A few more shots (thanks for indulging me) and then on to the hats.




Every morning I got up and took a picture out my second story window of Farm House. Some days you couldn't see the mountains in the distance for the fog. Beautiful and eerie.




Other days the sun came up bright and shining!






I love this place! Can you tell yet?




OK, so now on to the class itself. There were 9 students in the class, and the vast majority had never made any kind of hat before. A couple had made some things and were self-taught. We were basically starting from A and trying to get to Z.

We worked a parisisal capeline (blocking, cutting, wiring, petersham), worked with sewn braid, and blocked sinamay on crown and brim blocks (and all the skills that go into putting those together), plus some featherwork.



Carol Ann with her sinamay crown and brim, putting in the petersham.



Jeanne (all the way from Oregon) finishing up her incredible two-toned sewn braid crown. Brim you'll see later.


Suzanne starting to work on her blocked brim. Lots of work goes into the processes for each kind of straw.


Leonard (all the way from California) starts the 'button' in the tip of his sewn braid Fedora. Sometimes when I teach sewn braid I hear that it is too repetitious. However, this class LOVED sewn braid. And they created some fabulous hats from it.


Susan's cloche braid hat with sequined applique. She chose not to make a brim for this hat. Love it, Susan!


Jeanne's parisisal capeline with a free-formed brim after wiring. See the leaf? That was made during the week by one of the blacksmithing students she became friends with during the class. Much prettier than this picture shows. These are the kind of friendships that develop over the week--sharing, telling stories, laughing, dancing, eating. That's JCCFS!


Cory, one of the Hosts for the School, finishing up her sinamay hat. Pretty in Black!


Couple of shots of Jeanne's sewn braid hat after it was finished. Front view.


Back view. Love the two-toned look. Putting feather pieces together was another of the skills they learned during the week. Here you see bleached peacock, biot, pheasant, and coq.




Victoria (you saw her dancing in the red skirt earlier in the post) is a Work Study student at the School. Great eye for detailed work. She was our speedy sewer!




And her finished hat! Love the aqua braid and that she chose the Fedora style. Very nice!





Two shots of Carol Ann's sewn braid hat. She used the tip of the Fedora block but stopped there to make it a fascinator. Simple and elegant. Great lines of the hat too.



OK, Suzanne! She sewed a fascinator base out of sewn braid but couldn't decide how to finish it.
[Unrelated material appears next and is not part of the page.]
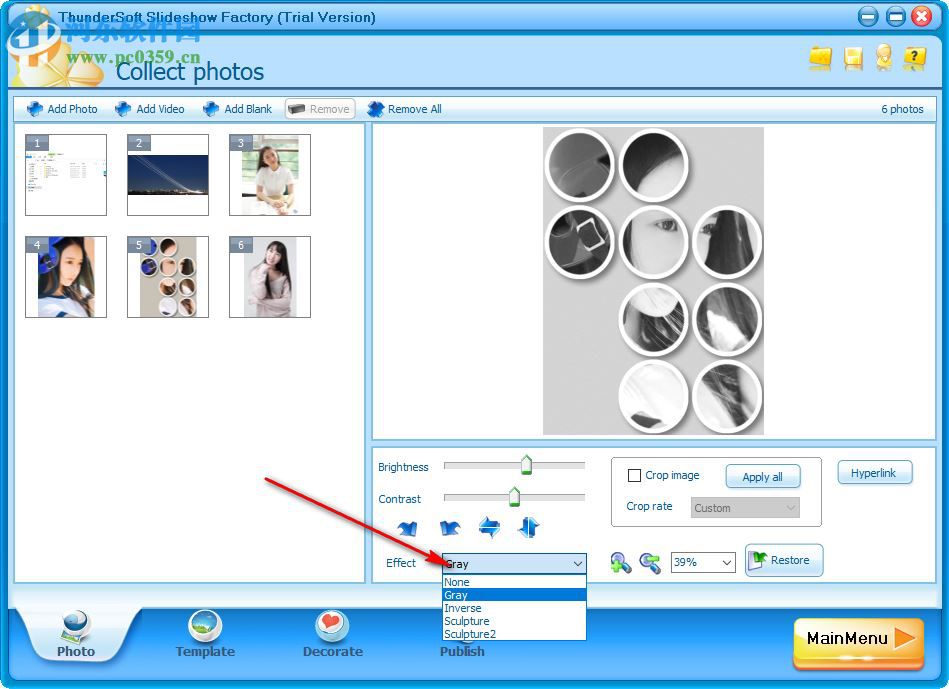Click the Hyperlink button
949x689 pixels.
(874, 472)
She tried numerous ideas. Here she decides it should just be a pirate's eye patch!!


I left Suzanne and several others in the studio the last night of class at around 9pm. They can stay as long as they like in the studio's at night--not sure how late they stayed that night! The next morning I came in to find what Suzanne decided to do with her fascinator base...she calls it 'The Night Aliens Invaded the Millinery Shop.' What a hoot! You can't tell, but there are tiny 'aliens' perched in the feathers. Suzanne had a great sense of humor and it carried through to her hats. You go, Suzanne!




Couple of other sinamay hats on display; one is Leonard's (top) and the other is Cory's. Great job!
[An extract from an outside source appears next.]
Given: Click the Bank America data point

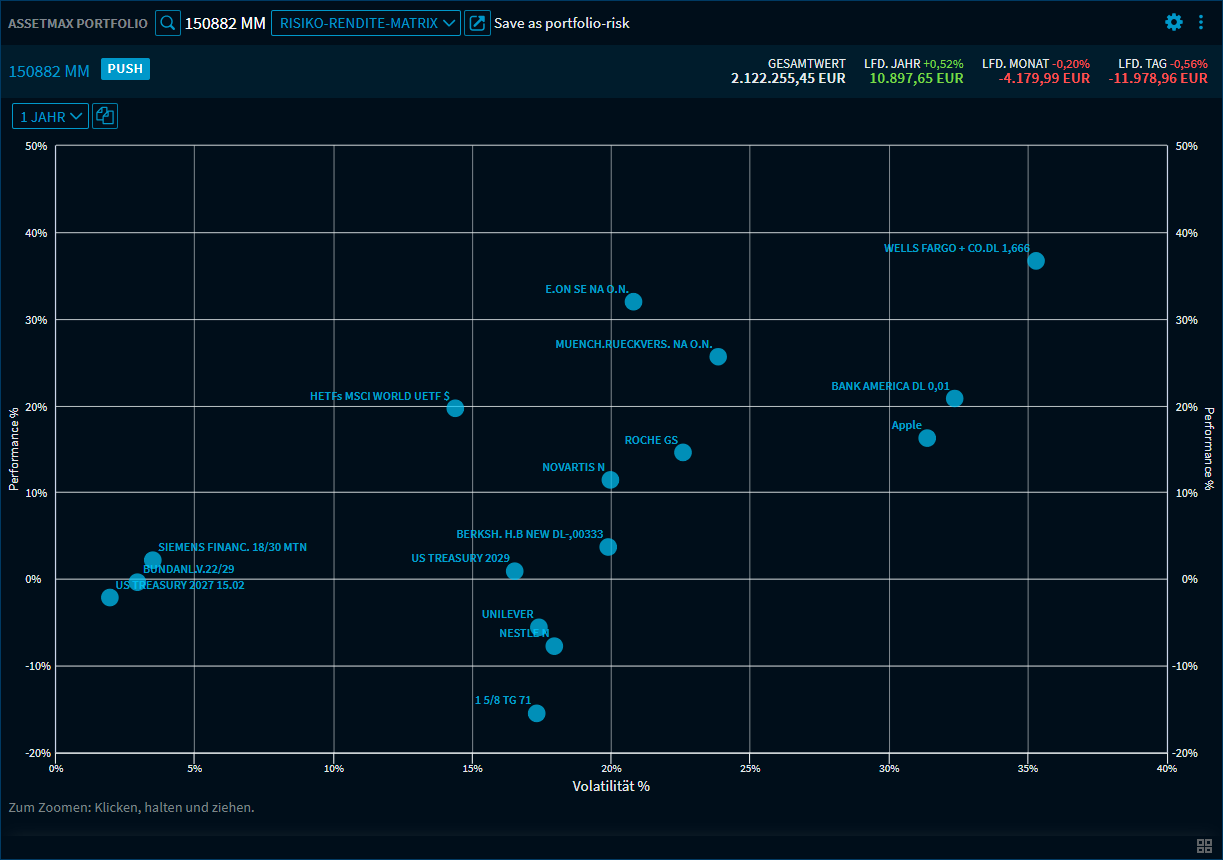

Cory's sewn braid hat in navy straw. I love this straw and used it myself for the instructor piece all teachers are required to submit for the week.




Cory's finished product after adding some swooping pheasant feathers and a bit of peacock.
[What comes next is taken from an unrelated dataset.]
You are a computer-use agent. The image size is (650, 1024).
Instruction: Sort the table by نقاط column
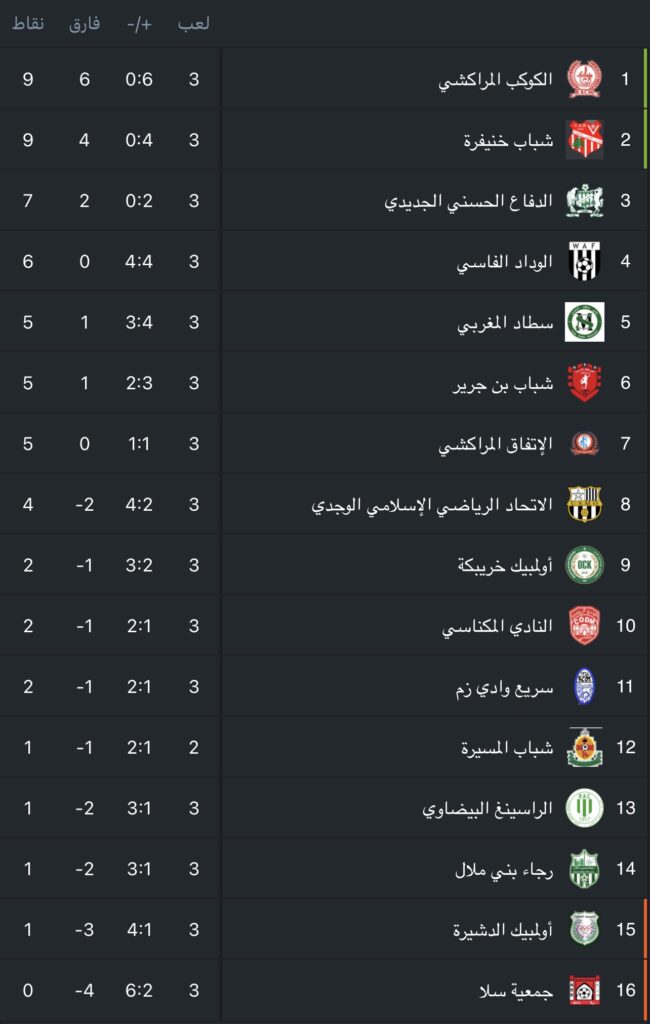point(28,24)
The class, with me on the left, minus two who couldn't make it to the final 'Show and Tell' all classes present the last day of the week. While we displayed our hats on a table for everyone to see, when the final moment came we donned our hats and did an impromptu fashion show to the front of the exhibit hall. People loved it! We got sooo much buzz from the other students throughout the week. I even had several tell me they'll be taking millinery classes next year!

Thanks, John C. Campbell Folk School! Can't wait to get back next year!!!